WORK ITEM>
Up to and including the line with "Task: Clear the", return every line from the start of the entries below exactly.

[Stored data entries]

# # # # #

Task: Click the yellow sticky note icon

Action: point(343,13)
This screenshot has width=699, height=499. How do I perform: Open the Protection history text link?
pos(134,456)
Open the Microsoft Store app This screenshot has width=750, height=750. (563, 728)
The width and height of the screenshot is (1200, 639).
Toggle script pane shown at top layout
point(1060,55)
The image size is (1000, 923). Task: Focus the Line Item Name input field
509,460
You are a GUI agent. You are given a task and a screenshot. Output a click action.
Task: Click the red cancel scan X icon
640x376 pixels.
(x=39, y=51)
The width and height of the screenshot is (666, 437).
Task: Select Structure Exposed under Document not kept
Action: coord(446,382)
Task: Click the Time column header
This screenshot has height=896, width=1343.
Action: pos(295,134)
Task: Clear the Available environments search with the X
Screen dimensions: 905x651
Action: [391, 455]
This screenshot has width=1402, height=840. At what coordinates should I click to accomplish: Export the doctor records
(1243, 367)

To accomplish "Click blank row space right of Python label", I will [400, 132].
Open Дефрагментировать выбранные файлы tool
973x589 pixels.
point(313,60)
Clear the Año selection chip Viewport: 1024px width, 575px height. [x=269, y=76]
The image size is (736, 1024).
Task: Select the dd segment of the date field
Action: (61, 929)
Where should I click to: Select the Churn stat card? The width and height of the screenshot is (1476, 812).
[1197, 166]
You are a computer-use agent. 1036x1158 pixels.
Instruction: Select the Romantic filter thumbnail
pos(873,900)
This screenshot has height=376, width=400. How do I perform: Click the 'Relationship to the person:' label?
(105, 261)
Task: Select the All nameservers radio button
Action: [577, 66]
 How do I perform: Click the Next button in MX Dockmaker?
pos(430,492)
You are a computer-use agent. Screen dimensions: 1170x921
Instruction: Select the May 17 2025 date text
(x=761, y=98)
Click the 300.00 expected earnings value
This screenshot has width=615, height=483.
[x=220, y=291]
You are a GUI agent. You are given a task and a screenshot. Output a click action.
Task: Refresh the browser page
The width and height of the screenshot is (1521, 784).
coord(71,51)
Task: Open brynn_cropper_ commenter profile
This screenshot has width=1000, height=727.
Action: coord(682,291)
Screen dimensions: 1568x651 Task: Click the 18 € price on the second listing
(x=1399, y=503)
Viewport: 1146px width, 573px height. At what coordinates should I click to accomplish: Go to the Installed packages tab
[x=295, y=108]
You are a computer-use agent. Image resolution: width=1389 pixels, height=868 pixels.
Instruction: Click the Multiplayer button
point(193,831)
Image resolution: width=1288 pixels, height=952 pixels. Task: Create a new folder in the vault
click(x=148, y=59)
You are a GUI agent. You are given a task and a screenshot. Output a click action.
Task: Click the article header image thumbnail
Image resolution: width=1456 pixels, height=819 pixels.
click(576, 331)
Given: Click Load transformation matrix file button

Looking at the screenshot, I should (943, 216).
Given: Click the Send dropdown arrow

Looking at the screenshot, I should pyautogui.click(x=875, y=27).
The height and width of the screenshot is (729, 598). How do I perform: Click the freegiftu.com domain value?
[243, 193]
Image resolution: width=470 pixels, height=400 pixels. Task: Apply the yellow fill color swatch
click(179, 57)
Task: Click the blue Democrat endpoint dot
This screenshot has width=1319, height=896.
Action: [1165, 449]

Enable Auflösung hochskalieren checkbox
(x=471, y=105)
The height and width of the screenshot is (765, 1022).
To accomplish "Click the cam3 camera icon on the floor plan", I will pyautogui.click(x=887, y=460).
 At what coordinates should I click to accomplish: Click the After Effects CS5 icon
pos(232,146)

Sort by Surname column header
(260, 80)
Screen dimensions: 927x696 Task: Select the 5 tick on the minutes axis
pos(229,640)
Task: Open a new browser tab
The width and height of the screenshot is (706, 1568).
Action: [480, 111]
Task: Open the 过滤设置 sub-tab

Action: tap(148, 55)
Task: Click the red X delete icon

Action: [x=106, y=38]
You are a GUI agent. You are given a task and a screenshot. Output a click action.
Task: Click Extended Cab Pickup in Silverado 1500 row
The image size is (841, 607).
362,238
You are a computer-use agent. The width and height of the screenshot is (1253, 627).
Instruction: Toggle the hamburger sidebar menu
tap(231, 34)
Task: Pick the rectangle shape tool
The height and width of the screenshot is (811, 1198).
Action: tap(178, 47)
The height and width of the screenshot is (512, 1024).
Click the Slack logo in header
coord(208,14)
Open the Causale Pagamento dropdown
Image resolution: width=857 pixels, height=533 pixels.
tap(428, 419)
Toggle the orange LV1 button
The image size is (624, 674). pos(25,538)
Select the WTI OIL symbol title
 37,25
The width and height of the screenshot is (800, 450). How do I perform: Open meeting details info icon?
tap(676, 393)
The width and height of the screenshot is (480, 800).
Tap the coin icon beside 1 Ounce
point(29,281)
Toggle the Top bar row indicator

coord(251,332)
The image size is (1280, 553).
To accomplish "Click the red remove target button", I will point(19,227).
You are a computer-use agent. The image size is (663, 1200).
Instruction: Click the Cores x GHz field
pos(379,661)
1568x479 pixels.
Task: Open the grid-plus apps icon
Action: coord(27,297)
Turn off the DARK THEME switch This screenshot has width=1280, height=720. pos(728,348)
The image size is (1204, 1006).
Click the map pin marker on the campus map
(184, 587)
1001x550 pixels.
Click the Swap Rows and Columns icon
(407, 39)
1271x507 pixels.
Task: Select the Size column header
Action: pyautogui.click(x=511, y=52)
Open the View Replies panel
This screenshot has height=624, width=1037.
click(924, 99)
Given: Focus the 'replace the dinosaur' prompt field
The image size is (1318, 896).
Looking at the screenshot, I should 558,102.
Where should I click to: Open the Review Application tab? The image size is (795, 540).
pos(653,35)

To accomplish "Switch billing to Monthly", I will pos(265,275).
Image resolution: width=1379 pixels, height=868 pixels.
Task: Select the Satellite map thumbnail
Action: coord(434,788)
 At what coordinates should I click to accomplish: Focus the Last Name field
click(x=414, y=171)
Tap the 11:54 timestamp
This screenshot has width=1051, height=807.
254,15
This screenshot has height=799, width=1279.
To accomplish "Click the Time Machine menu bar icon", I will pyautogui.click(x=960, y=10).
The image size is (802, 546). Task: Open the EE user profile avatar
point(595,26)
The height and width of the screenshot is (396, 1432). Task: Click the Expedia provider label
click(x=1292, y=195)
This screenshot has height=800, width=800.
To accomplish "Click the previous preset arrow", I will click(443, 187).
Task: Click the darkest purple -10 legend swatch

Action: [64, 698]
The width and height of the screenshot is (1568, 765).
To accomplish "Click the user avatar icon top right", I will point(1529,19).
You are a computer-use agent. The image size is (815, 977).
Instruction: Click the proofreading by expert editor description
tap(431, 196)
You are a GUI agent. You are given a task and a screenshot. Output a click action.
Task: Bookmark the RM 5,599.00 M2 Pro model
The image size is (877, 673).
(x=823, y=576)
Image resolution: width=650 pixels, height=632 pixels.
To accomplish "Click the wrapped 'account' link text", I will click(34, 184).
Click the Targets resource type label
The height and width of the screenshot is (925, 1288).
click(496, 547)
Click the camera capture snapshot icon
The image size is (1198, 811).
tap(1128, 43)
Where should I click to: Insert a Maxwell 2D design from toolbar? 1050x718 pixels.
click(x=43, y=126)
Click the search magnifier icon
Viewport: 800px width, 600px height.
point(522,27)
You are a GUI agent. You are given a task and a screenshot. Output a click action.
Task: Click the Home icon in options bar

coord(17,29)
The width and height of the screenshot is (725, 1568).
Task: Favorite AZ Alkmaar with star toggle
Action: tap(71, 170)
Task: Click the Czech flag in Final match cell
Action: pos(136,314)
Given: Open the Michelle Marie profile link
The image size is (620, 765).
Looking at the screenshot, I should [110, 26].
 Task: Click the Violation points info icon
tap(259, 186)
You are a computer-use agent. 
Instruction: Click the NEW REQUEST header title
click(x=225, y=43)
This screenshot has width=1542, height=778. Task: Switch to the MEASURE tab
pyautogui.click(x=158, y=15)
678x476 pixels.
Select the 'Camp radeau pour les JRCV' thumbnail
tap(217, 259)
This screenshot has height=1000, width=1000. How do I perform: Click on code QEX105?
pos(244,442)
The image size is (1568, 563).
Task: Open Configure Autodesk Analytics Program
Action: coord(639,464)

# # # # #

WRITTEN SOLUTION>
Task: Click the yellow sticky note icon

Action: point(343,13)
This screenshot has width=699, height=499. How do I perform: Open the Protection history text link?
pos(134,456)
Open the Microsoft Store app This screenshot has width=750, height=750. (563, 728)
The width and height of the screenshot is (1200, 639).
Toggle script pane shown at top layout
point(1060,55)
The image size is (1000, 923). Task: Focus the Line Item Name input field
509,460
You are a GUI agent. You are given a task and a screenshot. Output a click action.
Task: Click the red cancel scan X icon
640x376 pixels.
(x=39, y=51)
The width and height of the screenshot is (666, 437).
Task: Select Structure Exposed under Document not kept
Action: coord(446,382)
Task: Click the Time column header
This screenshot has height=896, width=1343.
Action: pos(295,134)
Task: Clear the Available environments search with the X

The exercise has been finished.